Syrian regime plane shot down
Hardline Ahrar Al Sham says it downed the regime aircraft over the northern town of Al Eis, leading to the pilot’s capture
The smouldering wreck of an Assad regime fighter jet that was shot down yesterday over the northern Syrian town of Al Eis by rebels allied to Al Qaeda’s affiliate, Jabhat Al Nusra. The pilot is thought to have ejected and been captured. Full report,
ALEPPO // Hardline Syrian rebel group Ahrar Al Sham said it shot down a warplane over northern Syria yesterday, and that the pilot had been captured.
The group, which fights alongside Al Qaeda affiliate Jabhat Al Nusra, said it “shot down a warplane that was conducting air strikes” over the town of Al Eis.
Earlier, a rebel source confirmed that a regime warplane had been shot down, but said it was probably by fighters from Al Nusra. The source said the pilot had been taken alive.
Video footage circulating on social media showed the scene where the plane came down, with a dozen men crowding around a man lying in the dirt.
Some of them shout, “He’s Syrian, he’s Syrian”, while others yell, “Get his weapons off him”.
Ahrar Al Sham is allied with Al Nusra across swaths of north and north-west Syria in a coalition called “Army of Conquest”.
Syrian state television said the warplane was shot down yesterday with a surface-to-air missile while on a reconnaissance mission over the northern province of Aleppo, adding that the pilot ejected and “work is ongoing to rescue him”. The downing of the warplane and latest fighting and shelling in Aleppo, Syria’s largest city and former commercial centre, threaten to undermine a ceasefire brokered by the US and Russia that has largely held since February 27.
The Britain-based Syrian Observatory for Human Rights said the pilot was captured by Al Nusra members, who took him to one of their offices in the area.

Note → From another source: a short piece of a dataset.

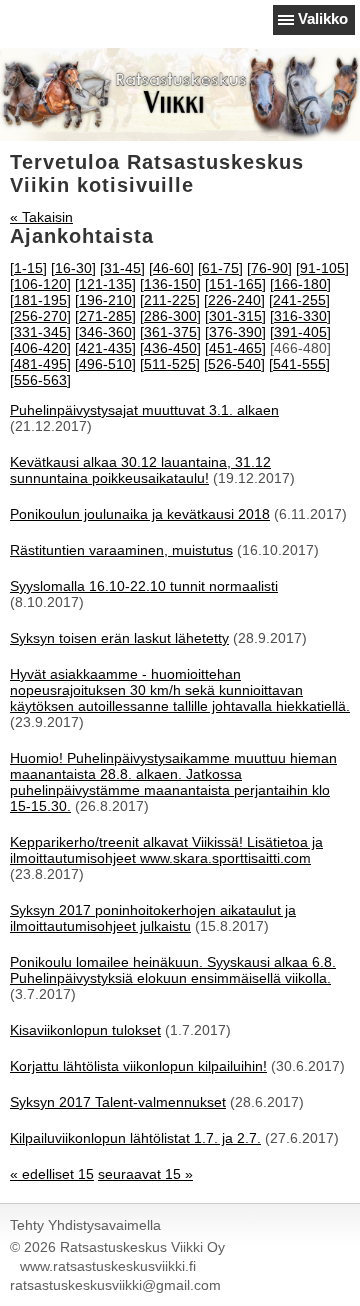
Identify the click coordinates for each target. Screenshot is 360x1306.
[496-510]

The Local Coordination Committees said the warplane was a Sukhoi 22. In Moscow, defence ministry spokesman Maj Gen Igor Konashenkov said no Russian warplanes flew over Aleppo yesterday.
Syrian rebels have shot down several Syrian warplanes since the country’s crisis began in March 2011. Last month, rebels shot down a regime aircraft over the village of Kafr Nabuda in the central province of Hama.
Russian warplanes have been carrying out air strikes in Syria since September. Syrian militants have not downed any Russian planes. Turkey, however, shot down one Russian aircraft last year.
Al Nusra was also implicated in shelling of the predominantly Kurdish Sheikh Maqsoud neighbourhood in Aleppo yesterday.
The Observatory and other activists said insurgents, including Al Nusra, shelled the neighbourhood amid broader clashes between militants and Kurdish fighters. The Observatory said 14 were killed. Sheikh Maqsoud is on the northern edge of Aleppo and has been repeatedly targeted by militants over the past few months amid fighting on the city’s outskirts.
In eastern Syria, ISIL attacked a government airbase near the city of Deir El Zour close to the Iraqi border, according to the Observatory.
The fighting in Deir Ezzour province came a day after rebels captured two villages in Aleppo province from ISIL.
It also came as United Nations envoy on Syria, Staffan de Mistura, met Russian foreign minister Sergei Lavrov in Moscow as he looked to lay the groundwork for peace talks expected to resume next week. Meanwhile, the UN said the talks would probably restart in Geneva on April 11, but that regime negotiators were expected to arrive only several days later, after the completion of parliamentary elections in the country.